**Task statement**
Count the lines in the items below that contain the string "screenshot", treating uppercase and lowercase as different. Give only the number.
** Start Listed entries **
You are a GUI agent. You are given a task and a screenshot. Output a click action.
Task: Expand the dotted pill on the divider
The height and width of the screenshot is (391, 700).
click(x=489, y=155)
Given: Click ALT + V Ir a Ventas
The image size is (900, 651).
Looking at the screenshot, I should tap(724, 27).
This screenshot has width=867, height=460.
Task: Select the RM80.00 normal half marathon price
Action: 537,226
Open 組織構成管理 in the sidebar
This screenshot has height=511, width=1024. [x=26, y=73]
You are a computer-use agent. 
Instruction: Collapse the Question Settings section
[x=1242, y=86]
** End Listed entries **
** Start Listed entries **
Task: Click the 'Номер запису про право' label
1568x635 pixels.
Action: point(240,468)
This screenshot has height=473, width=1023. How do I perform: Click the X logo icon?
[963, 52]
** End Listed entries **
**The reply**
6